In his Wall Street Journal column Daniel Henninger tries to identify the Democrats’ core problem:
Now that Bernie Sanders—once an obscure socialist senator from Vermont—is officially the front-runner for the Democratic presidential nomination, it is time to confront what that means.
It does not mean the U.S. is flirting with socialism. That’s not going to happen. The meaning of Bernie’s ascent is that the Democratic Party, older even than he is, has simply run out of gas.
The Democrats resemble Europe’s aging political parties—Britain’s Labour, France’s Socialists, Germany’s Social Democrats and Christian Democrats. All have simply deflated with voters.
Signs of public fatigue with the Democrats could be seen in Iowa and New Hampshire.

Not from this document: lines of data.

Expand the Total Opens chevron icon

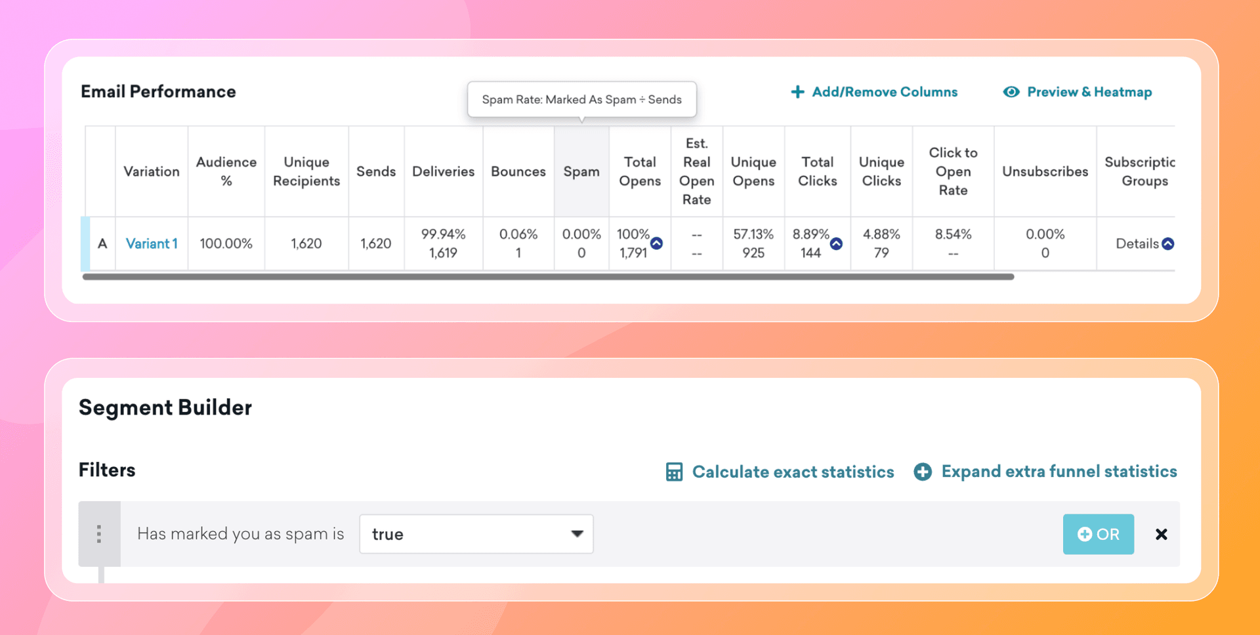(x=656, y=243)
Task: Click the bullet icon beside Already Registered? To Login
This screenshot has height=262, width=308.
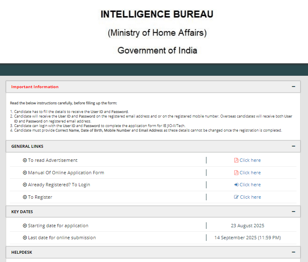Action: pyautogui.click(x=25, y=185)
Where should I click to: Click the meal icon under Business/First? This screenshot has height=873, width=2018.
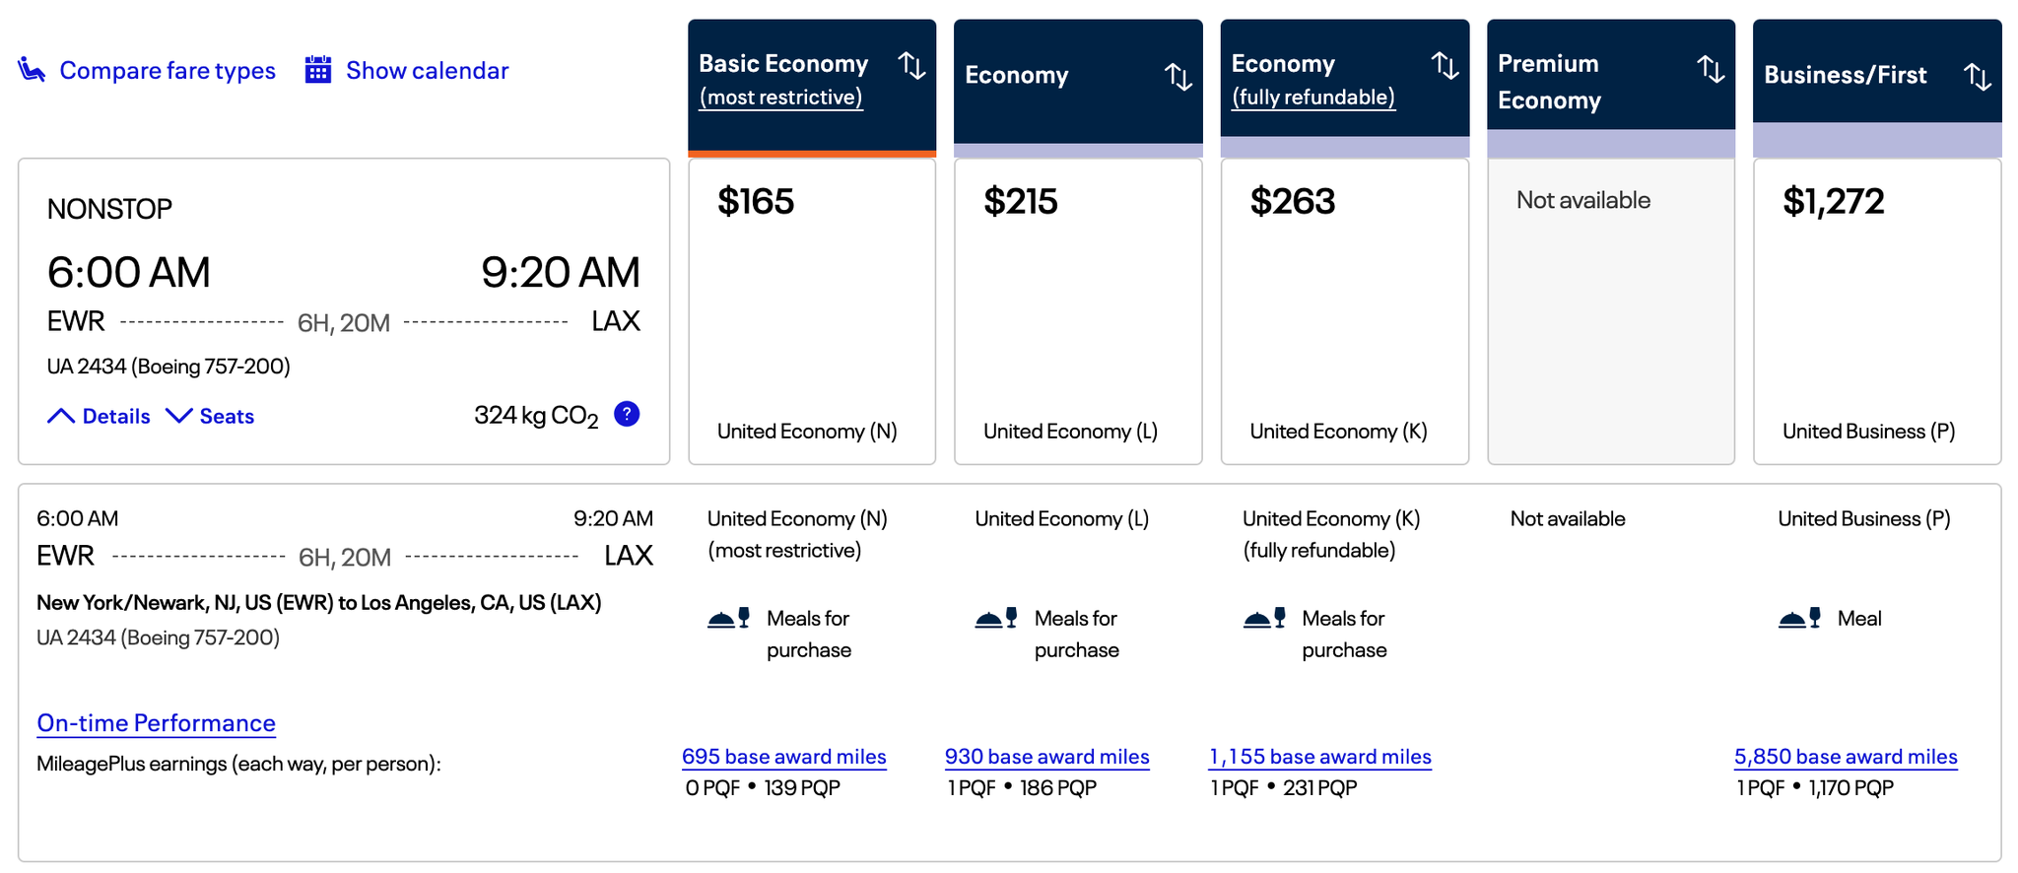[x=1802, y=618]
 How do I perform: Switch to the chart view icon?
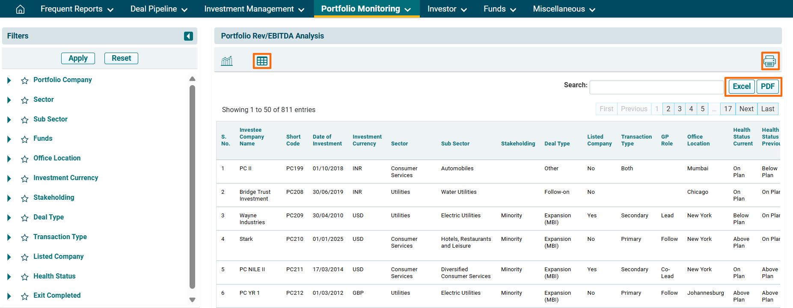pyautogui.click(x=227, y=61)
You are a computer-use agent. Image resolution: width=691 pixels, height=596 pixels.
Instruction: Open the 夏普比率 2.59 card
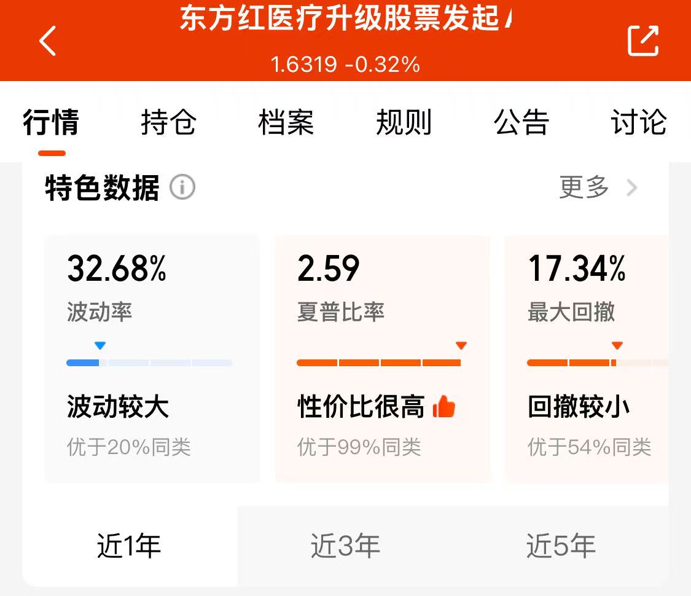pyautogui.click(x=382, y=359)
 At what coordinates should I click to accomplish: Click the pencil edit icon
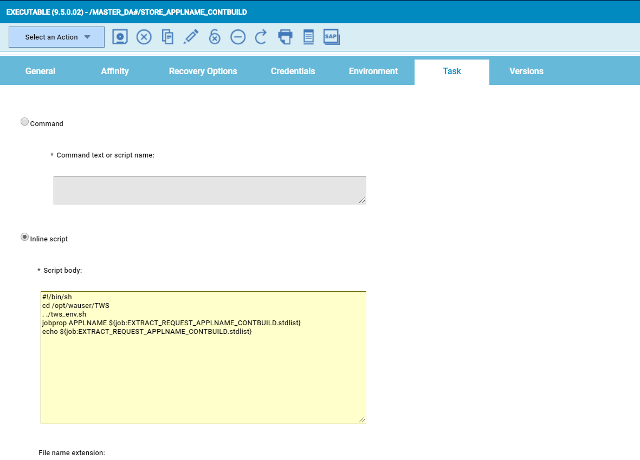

Besides incompetence, the big story out of Iowa was low turnout. In New Hampshire the story was voter indecision. Once past Bernie’s 25% cement-block base, many voters were flipping a coin in the voting booth to pick from the other candidates.
What does it mean that Elizabeth Warren, by now a household name, got dropped to fourth place? Joe Biden’s humiliating fifth is a personal disaster, but what does that say about the party itself?
Circling overhead is Mike Bloomberg, supposedly the party’s savior. The truth is Barack Obama was the party’s final savior, and a second coming isn’t likely. Recall the talk after the 2016 election about how the Democrats had “no bench.” They just rolled benchless into 2020.
The Democrats’ floundering to find a candidate is deeper than the split between moderates and the left. It looks to me like the accumulated costs of its long history as the self-declared party of government are finally coming due.
The party’s problem is that it doesn’t look competent anymore.
I don’t think that any of those is the Democrats’ core problem. I think their core problem is conflicting objectives. For the Democratic nomenklatura, who depend on influence peddling and public office for their livelihoods and those of their families, the Prime Directive is keeping both of those alive. To do that they are paying lip service to the often conflicting goals of the financial sector, blacks, Hispanics, and young people, maintaining their loyalty without actually fulfilling the at least implied promises they’re making.
I think the solution for that nomenklatura is to be satisfied with a smaller cut of the take and to start fulfilling their promises. They can’t do that without angering some of those constituencies. They must choose among them.